_YOUR OBJECTIVE_
Please make an exact copy of the lines from the one holding "You are a computer-use agent. The image size is (740, 417)." through the end of the data, both ends included, with no pictures.

_DATA TO PROCESS_

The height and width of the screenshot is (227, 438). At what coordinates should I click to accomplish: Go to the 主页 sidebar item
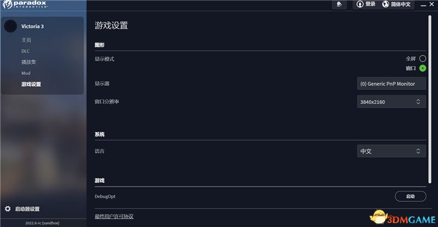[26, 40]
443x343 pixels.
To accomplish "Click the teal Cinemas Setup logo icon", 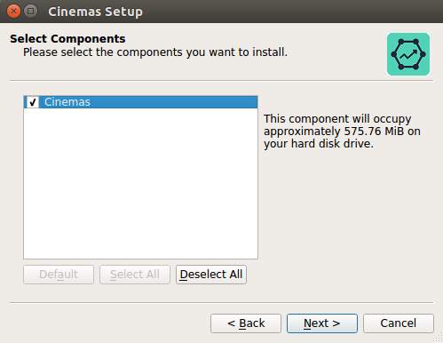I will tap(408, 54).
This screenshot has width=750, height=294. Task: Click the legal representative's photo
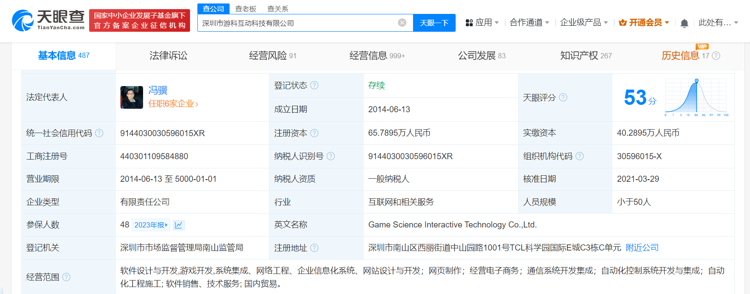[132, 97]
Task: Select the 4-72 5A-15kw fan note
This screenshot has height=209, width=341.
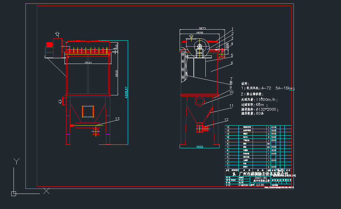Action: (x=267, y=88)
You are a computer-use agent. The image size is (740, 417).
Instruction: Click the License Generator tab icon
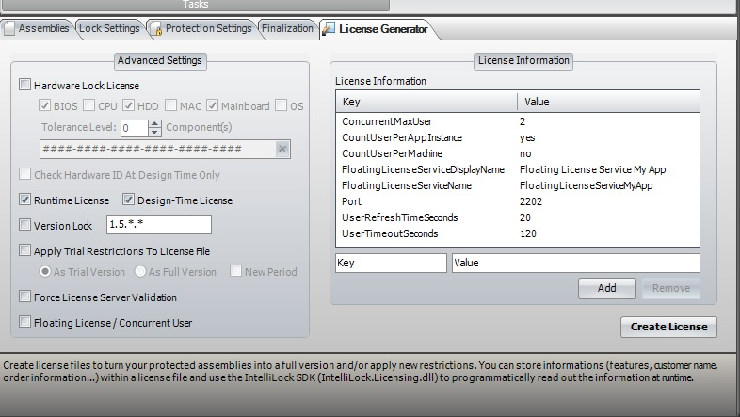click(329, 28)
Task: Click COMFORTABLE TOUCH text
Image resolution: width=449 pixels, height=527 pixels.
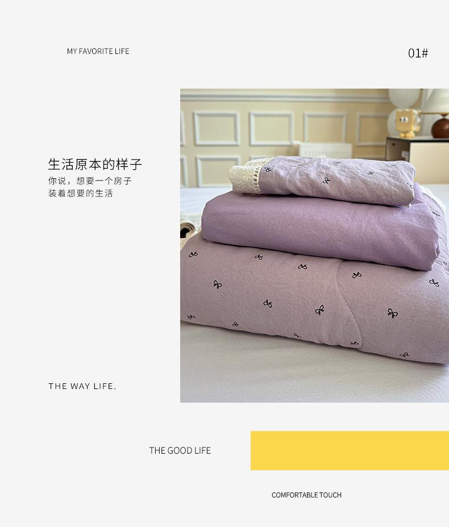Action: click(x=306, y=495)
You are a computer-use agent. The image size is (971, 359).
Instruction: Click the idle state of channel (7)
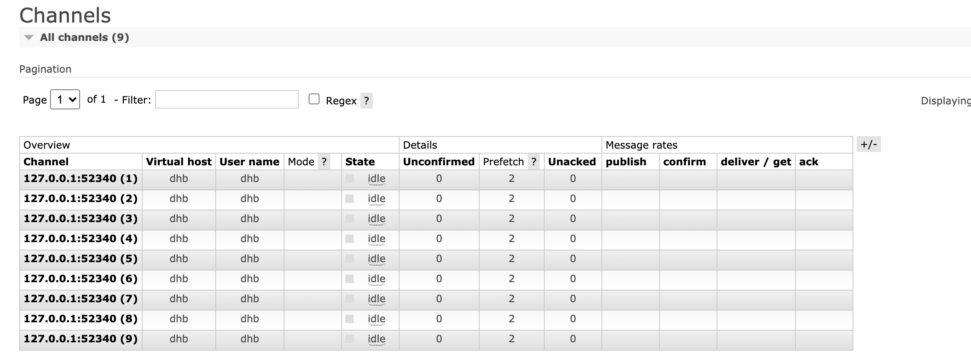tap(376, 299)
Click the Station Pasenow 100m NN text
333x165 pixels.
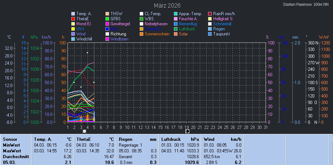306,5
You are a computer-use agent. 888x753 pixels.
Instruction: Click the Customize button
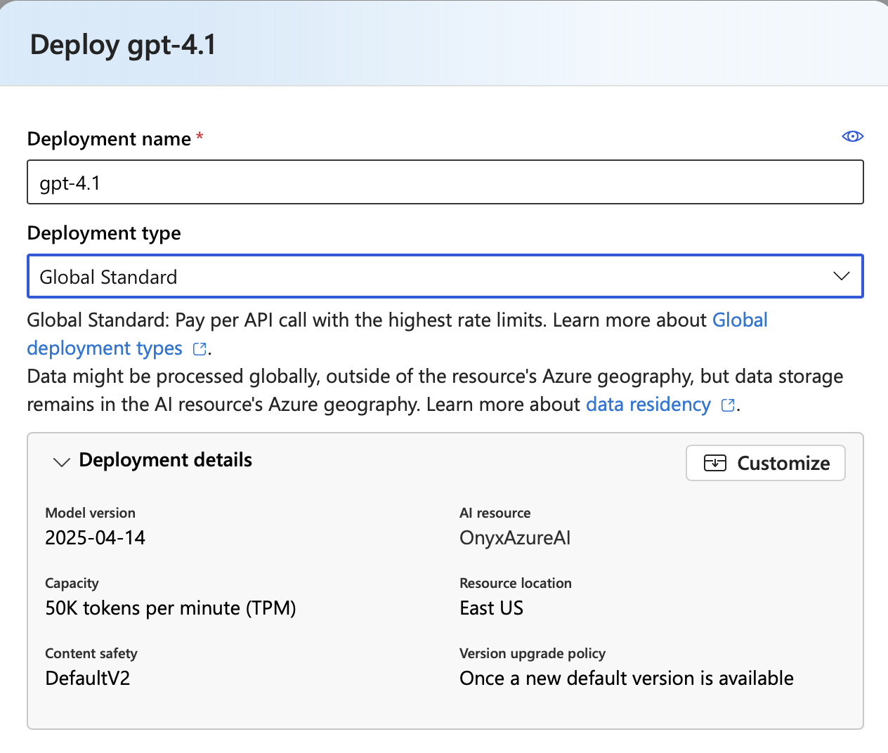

_ANSWER BELOW_
You are a computer-use agent. The image size is (740, 417).
Instruction: Click the License Generator tab icon
click(329, 28)
Task: Click COMFORTABLE TOUCH text
Image resolution: width=449 pixels, height=527 pixels.
Action: click(x=306, y=495)
You are a computer-use agent. The image size is (971, 359).
Instruction: Click the idle state of channel (7)
tap(376, 299)
Click the Station Pasenow 100m NN text
333x165 pixels.
306,5
You are a computer-use agent. 888x753 pixels.
Instruction: Click the Customize button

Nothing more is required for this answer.